OR06

Growing Mycobacterium tuberculosis complex (MTBC) in culture remains the initial step in most diagnostic techniques, including whole-genome sequencing (WGS), to obtain higher amounts of DNA at the expense of a delay in results due to the slow-growth of mycobacteria. Moreover, the effect of the bottleneck-size in the loss of bacterial diversity still remains unknown, particularly relevant for drug-resistance detection. To advance towards faster and more accurate genome-based diagnostics, the most logical step would be culture-free sequencing (cfWGS). Our group has been developing approaches to enrich sputum samples in MTBC DNA (Goig et al. 2020). The main objectives are: 1) to perform cfWGS in samples from different settings; 2) to compare the genetic diversity in sputum-culture paired samples; and 3) to determine the factors associated with differences in diversity. We sequenced and analysed 42 and 19 sputum-culture paired samples from Mozambique and Georgia. Drug resistance prediction from cfWGS and culture-sequencing was 100% concordant.

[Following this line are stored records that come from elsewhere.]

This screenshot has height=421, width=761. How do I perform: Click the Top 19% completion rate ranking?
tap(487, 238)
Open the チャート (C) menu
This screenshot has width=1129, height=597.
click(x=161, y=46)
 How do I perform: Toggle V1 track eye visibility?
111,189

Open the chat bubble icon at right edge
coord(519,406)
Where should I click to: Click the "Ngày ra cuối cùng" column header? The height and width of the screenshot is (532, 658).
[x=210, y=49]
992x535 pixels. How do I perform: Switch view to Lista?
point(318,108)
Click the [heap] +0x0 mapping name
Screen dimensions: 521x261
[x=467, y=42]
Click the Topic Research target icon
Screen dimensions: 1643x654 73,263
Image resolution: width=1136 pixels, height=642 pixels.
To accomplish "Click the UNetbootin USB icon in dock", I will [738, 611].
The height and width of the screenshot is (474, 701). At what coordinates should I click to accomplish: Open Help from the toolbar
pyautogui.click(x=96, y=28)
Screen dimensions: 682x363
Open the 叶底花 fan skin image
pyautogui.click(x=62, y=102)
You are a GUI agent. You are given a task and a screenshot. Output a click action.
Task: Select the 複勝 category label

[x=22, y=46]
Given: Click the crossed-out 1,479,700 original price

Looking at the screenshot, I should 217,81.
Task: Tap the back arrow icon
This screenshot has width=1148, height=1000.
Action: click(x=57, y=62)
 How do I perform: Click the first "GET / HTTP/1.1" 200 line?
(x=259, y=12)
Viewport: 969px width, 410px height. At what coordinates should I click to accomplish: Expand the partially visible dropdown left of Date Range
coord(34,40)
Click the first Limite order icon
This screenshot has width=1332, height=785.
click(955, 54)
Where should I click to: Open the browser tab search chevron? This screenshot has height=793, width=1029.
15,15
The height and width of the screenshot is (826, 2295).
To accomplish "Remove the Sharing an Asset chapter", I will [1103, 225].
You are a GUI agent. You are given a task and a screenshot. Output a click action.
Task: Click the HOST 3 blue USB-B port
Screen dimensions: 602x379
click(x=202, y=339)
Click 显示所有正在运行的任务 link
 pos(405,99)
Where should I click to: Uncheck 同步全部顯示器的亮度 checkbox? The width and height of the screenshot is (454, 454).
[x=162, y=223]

For samples with >90% of initial MTBC we found a median of 10 discrepant variants. However, for samples with <15% MTBC we found a median of 104 discrepant variants. In agreement, we estimated the bottleneck size imposed by culturing. Our results show a higher culturing bottleneck for bacterial diversity when the percentage of MTBC is low. We thus demonstrate that there is an influence of the initial amount of MTBC DNA in the bottleneck effect when culturing sputum samples that affects the loss of population diversity in culture and consequently the presence of unique variants in sputum.